Mais le chemin est semé d'embûches. L'extrême droite israélienne, incarnée par des ministres comme Itamar Ben-Gvir, gagne du terrain. Les discours nationalistes et religieux dominent l'espace public. « Nous avons peur », confie David, un militant pacifiste. « Peur que notre pays devienne une théocratie, peur pour nos enfants, peur de perdre notre humanité. »

Cette peur est alimentée par la répression. Plusieurs militants ont été arrêtés lors de manifestations, accusés de soutien au terrorisme.
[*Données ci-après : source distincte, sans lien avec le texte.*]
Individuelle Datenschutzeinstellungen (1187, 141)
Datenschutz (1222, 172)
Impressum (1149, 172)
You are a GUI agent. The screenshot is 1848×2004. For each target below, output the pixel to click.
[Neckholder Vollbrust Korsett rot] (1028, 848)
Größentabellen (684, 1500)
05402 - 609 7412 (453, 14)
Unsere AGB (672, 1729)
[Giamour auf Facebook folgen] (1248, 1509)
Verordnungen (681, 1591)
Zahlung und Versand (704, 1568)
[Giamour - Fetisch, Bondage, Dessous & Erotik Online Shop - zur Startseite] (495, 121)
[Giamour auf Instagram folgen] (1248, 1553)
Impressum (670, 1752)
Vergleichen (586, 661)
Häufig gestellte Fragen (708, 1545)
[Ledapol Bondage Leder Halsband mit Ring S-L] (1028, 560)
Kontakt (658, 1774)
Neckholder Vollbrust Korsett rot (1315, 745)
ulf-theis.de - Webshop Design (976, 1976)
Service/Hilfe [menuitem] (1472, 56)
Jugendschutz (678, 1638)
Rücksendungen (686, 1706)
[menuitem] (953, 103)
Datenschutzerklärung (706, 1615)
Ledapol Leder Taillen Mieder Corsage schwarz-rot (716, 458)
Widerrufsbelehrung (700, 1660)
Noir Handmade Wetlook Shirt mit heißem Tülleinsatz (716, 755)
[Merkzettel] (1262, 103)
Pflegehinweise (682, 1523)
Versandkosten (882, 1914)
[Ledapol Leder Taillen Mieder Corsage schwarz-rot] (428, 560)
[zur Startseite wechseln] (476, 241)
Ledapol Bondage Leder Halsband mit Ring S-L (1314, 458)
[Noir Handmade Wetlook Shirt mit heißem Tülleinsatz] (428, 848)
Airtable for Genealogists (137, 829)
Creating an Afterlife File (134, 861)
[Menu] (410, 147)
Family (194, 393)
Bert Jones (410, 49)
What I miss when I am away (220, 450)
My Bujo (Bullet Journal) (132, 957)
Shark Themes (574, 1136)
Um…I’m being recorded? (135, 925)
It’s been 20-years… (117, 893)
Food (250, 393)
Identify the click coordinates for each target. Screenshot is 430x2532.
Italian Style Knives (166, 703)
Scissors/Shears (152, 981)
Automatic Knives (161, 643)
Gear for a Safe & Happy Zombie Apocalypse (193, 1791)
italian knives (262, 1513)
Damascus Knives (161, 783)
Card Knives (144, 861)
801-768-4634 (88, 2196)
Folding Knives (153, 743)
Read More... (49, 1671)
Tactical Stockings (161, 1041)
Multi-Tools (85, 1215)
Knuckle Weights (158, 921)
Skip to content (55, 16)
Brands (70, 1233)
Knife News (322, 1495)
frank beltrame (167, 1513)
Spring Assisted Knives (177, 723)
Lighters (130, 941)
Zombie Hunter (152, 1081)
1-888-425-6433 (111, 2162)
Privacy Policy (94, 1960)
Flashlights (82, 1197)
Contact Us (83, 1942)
Les médias israéliens, majoritairement alignés sur la ligne gouvernementale, donnent peu de voix aux opposants. « On nous traite de traîtres », déplore une jeune activiste.

Les maigres espoirs d'un réveil

Malgré tout, certains voient des signes d'espoir. La société civile palestinienne, bien que moins visible, continue de résister. Des rencontres secrètes entre Israéliens et Palestiniens ont lieu, par-delà les checkpoints. « Nous avons besoin de ces moments pour nous rappeler que l'autre existe », raconte un participant.

Par ailleurs, la communauté internationale, bien que critiquée, reste un recours. Les appels à un embargo sur les armes se multiplient. « Nous comptons sur la pression extérieure pour forcer un changement », espère un diplomate israélien en poste.

Le camp de la paix israélien est à un carrefour. Soit il parviendra à se reconstruire et à proposer une alternative crédible, soit il disparaîtra, emporté par la vague nationaliste. Pour l'instant, il tient, porté par la conviction que la paix est la seule issue.